If that's not the case, then this issue (for documentation) isn't relevant.
We are not aware of such a case and we'd obviously prefer to fix the problem rather than document it.
Of course. Unfortunately I wasn't able to produce a minimal reproducible when I was initially debugging this, and I can't share the data since there's a lot of sensitive user data in there.
I realise this doesn't give you much to work with, my apologies. Since this anyway seems to be such a rare occurrence, you're welcome to just close this and I'll re-open a new issue focused on the corruption if I'm able to successfully create a minimal repro later. Just swamped for the next few weeks, so may not get an opportunity soon to try.
Please provide some details as to what was the problem in the rdb file
Appeared to be only the Ziplist integrity check, and nothing else:
Internal error in RDB reading offset 0, function at rdb.c:2080 -> Ziplist integrity check failed.
How did you solve it
- First I modified this open-source tool to try and skip over invalid Ziplists when converting an RDB to AOF file.
- Then I wrote a small tool to parse the resulting AOF file entry-by-entry to look for anything out-of-place - e.g. incorrect bulk counts, etc.
- That identified one location that appeared to be malformed.
- I manually edited the AOF file to remove the malformed section (~27k bytes).
- After that the tool was reporting no problems.
- Redis 7's
redis-check-aofwas still complaining about the AOF manifest, but Redis 6'sredis-check-aofwas satisfied.
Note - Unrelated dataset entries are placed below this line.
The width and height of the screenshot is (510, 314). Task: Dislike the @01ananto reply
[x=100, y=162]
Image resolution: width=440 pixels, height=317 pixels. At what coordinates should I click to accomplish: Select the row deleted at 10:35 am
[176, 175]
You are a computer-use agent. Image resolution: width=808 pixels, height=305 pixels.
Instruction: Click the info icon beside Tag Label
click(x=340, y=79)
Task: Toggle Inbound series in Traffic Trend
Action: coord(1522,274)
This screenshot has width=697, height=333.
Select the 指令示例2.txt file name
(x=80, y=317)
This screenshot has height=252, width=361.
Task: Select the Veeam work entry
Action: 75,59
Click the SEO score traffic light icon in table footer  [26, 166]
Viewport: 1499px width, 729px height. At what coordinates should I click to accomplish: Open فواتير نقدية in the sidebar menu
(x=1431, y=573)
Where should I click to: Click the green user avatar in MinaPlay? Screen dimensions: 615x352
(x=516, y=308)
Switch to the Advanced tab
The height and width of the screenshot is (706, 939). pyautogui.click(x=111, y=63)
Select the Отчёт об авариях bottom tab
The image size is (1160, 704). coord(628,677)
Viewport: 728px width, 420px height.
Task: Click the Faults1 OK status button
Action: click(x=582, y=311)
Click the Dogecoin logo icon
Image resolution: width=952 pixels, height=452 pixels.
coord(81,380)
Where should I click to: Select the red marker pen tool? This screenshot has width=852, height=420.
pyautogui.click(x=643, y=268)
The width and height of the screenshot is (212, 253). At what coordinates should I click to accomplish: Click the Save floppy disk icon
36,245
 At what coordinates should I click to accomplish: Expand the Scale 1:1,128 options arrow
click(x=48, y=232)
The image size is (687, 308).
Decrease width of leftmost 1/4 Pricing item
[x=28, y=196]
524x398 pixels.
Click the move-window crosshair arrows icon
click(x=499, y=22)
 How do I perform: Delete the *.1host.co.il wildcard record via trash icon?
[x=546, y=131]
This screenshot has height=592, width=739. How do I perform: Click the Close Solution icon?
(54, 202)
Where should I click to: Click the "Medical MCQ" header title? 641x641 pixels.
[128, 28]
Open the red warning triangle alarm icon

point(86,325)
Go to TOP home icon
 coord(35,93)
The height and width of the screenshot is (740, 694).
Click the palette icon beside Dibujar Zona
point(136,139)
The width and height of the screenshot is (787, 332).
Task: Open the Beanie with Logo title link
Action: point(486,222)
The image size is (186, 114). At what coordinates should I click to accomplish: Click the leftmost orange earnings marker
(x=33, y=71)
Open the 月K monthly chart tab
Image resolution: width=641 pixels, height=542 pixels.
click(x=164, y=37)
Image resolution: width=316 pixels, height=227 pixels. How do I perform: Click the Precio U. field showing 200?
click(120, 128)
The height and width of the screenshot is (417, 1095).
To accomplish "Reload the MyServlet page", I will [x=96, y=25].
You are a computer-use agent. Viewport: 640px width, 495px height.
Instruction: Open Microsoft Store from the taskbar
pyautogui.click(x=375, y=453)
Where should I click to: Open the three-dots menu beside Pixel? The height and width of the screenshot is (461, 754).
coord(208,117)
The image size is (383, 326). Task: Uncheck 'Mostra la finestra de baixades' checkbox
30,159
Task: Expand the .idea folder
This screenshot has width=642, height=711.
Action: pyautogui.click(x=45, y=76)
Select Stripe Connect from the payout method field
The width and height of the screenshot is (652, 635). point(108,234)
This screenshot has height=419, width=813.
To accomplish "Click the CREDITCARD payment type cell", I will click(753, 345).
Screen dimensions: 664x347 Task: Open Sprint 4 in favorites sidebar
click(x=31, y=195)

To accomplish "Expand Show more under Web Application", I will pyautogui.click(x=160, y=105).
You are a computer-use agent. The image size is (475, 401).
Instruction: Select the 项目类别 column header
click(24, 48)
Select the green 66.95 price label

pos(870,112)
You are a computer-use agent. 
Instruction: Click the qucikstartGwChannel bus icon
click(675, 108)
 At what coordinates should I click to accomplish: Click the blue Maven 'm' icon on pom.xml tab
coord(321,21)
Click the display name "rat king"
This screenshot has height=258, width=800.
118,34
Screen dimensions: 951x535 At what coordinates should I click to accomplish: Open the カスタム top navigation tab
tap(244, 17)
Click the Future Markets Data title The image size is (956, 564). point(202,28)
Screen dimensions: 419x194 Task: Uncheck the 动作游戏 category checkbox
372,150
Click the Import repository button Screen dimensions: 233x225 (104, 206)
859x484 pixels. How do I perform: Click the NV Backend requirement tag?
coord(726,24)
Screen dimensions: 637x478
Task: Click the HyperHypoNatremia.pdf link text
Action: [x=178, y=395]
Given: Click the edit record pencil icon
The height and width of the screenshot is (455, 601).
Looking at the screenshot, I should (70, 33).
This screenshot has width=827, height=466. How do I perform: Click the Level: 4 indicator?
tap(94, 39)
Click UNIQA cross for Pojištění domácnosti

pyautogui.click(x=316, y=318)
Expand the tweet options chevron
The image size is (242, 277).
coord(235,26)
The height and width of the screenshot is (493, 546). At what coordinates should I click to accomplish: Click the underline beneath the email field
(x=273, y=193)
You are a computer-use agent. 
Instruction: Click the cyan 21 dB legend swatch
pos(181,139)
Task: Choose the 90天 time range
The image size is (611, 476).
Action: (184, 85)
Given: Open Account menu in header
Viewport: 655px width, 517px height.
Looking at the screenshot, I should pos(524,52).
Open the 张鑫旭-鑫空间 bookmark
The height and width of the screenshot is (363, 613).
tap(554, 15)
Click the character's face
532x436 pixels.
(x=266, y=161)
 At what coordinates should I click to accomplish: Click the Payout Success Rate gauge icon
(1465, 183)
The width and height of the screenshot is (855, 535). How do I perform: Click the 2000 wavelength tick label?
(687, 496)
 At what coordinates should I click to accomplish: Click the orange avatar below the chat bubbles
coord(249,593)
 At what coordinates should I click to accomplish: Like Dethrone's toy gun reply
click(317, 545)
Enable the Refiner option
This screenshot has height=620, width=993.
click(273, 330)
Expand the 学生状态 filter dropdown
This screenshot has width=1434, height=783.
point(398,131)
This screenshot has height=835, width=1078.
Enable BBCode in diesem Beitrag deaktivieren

Since the DB was originally <7 anyway, I just presumed this has something to do with 7's Multi-Part AOF format and I imported the AOF into a Redis 6 instance. - I then used a small util to relocate the keys to the necessary DBs using MOVE.
- I then did a DB dump from Redis 6 to produce a new .RDB file.
The resulting .RDB file thankfully turned out to be good, and appears to have included the vast majority of the original data.
I can't tell for sure how much was lost since I have no healthy backups for comparison, but nothing obvious was missing.
I hope at least some of that info might be helpful in the meantime until if/when I can provide a minimal repro.
Please feel free to close, and thanks again for your time.
Comment From: oranagra
I was interpreting feedback from the Google Group as suggesting that it might in general be necessary to attempt to restore a dump before concluding that it is viable.
well, it is always a good idea to double check (and tripple check) things, but AFAIK there's no specific reason to do that.
Then I wrote a small tool to parse the resulting AOF file entry-by-entry to look for anything out-of-place - e.g. incorrect bulk counts, etc.
you mean that some commands in that AOF were invalid? (i.e. bad protocol that will not be processed). which data types were these? which tool did you use to convert the RDB to AOF?.
in any case, seems like there was some heap corruption on the source, and without being able to reproduce it, we have no hope of finding out the root cause.. let's close this and re-open if more info will be available.
Comment From: ptaoussanis
well, it is always a good idea to double check (and tripple check) things, but AFAIK there's no specific reason to do that.
I'll leave it to you to decide whether it's worth making this suggestion in the docs. My vote would at least be a minor addition to the "Backing up Redis data" section of the "Redis persistence" docs.
These docs already include general best-practice suggestions like moving backups off-site, so I believe this wouldn't be out-of-scope.
you mean that some commands in that AOF were invalid? (i.e. bad protocol that will not be processed). which data types were these? which tool did you use to convert the RDB to AOF?.
I mean that the AOF produced by the tool contained a malformed section, presumably following the skipped entry. This isn't a surprise given that the tool wasn't originally designed to skip bad data. I used this tool, more info is in my previous comment.
Comment From: itamarhaber
I'll leave it to you to decide whether it's worth making this suggestion in the docs. My vote would at least be a minor addition to the "Backing up Redis data" section of the "Redis persistence" docs.